To begin, fast a full-grown Gottingen mini pig 12 hours before the surgery. After performing a standard lower midline laparotomy on an anesthetized pig, pull the interperitoneal urinary bladder to the wound. Now, perform prophylactic hemostasis on the anterior bladder wall, and incise the detrusor muscle with diathermia.
Then, cut the inner mucosal layer with scissors to excise a full wall bladder segment. Close the bladder wall with a fast resorbable braided running suture while leaving a proximal opening of one square centimeter. Carefully dissect the mucosal layer of the resected specimen under sterile conditions, and mince the mucosal specimen into one square millimeter micro grafts for scaffold embedding.
Using forceps, place the mucosal particles onto a fitted biodegradable mesh with a one to six expansion ratio. Place the mesh with the micro grafts facing upwards inside a rectangular steel mold filled with collagen solution. After solidification, slide the hydrogel onto a nylon mesh resting on a perforated steel plate, and gently remove the mold.
Expel water from the hydrogel by placing a nylon mesh, and then a steel plate on top of the gel, and then passively compress with a 120-gram weight placed on top of the steel plate for five minutes. After compression, gently remove the weight and the nylon mesh. Now, the graft is ready for surgical handling.

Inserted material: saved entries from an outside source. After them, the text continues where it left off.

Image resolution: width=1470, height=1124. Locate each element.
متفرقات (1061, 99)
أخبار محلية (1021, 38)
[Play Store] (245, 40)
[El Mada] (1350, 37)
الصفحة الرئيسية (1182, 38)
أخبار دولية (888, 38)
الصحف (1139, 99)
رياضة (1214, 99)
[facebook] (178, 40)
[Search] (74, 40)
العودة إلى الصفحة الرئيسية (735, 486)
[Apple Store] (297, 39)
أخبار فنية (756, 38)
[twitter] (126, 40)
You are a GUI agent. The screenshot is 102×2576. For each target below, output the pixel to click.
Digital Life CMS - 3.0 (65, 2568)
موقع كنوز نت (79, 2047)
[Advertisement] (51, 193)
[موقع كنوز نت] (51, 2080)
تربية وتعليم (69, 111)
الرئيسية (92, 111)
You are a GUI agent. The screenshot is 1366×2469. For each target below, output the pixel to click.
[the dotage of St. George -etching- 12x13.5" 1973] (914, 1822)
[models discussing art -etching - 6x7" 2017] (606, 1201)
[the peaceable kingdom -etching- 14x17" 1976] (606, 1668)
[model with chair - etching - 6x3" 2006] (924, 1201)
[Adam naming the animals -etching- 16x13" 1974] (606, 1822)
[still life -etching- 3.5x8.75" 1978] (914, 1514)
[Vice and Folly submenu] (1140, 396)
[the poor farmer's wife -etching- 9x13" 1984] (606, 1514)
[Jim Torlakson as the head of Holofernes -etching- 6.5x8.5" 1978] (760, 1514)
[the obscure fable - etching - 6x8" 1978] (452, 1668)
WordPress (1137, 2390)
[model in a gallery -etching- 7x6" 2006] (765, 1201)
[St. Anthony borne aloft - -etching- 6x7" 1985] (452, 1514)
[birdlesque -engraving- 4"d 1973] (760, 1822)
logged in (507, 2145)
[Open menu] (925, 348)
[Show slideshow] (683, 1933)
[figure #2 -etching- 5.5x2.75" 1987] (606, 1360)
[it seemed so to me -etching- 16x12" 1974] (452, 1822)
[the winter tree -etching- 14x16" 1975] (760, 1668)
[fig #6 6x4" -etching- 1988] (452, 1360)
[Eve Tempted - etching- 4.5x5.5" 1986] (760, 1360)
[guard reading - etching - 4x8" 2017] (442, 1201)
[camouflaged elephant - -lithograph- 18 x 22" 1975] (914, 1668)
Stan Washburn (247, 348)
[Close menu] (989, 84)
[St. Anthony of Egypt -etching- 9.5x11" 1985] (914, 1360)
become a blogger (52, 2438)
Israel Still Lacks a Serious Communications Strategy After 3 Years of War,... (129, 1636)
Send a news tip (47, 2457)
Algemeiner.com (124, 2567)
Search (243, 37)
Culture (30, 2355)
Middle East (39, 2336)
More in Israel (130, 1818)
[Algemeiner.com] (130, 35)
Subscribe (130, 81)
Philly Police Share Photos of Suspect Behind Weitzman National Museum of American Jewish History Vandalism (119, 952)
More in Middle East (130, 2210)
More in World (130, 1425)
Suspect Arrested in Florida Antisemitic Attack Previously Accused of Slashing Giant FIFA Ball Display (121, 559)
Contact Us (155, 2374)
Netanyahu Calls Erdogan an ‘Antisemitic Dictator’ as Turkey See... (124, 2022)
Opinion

Roll the flattened scaffold around a biodegradable stent with the micro grafts facing the stent, and suture the scaffold in place longitudinally with a slow resorbable monofilament running suture. Fixate an antegrade colonic enema stopper inside the lumen of the stent by suturing the stent to the cap with two or three interrupted non-resorbable sutures. After completing the scaffold, anastomose the tubular construct to the remaining opening on the anterior bladder wall with a slow resorbable monofilament running suture.
Tighten the anastomosis with a purse string suture, and ligate the distal end of the conduit. Harvest a peritoneal flap from the pubovesical ligament, and patch the tubular scaffold longitudinally with a running, slow resorbable monofilament suture. Inject saline via the urethral catheter to confirm the anastomotic patency.
Bluntly dissect a trans fascial channel laterally to the midline next to the caudal mammary gland on the right side. Place the conduit in a subcutaneous pocket and mark the conduit with non-resorbable skin level sutures. After closing the anterior muscle fascia of the abdominal muscle, close the skin with a non-resorbable monofilament running suture.
At the end of six weeks of observation, inspect the conduit lumen by endoscopy for continuity and epithelial lining. Perform contrast enhanced computed tomography to ensure conduit patency. After six weeks of observation, microscopical scaffold tissue evaluation revealed no signs of host rejection or infection, and the tubular scaffold remained patent and unobstructed.
Histological evaluations showed a stratified luminal epithelium of urothelial origin covering the entire scaffold with remnants of the reinforcing biomaterials still visible after six weeks.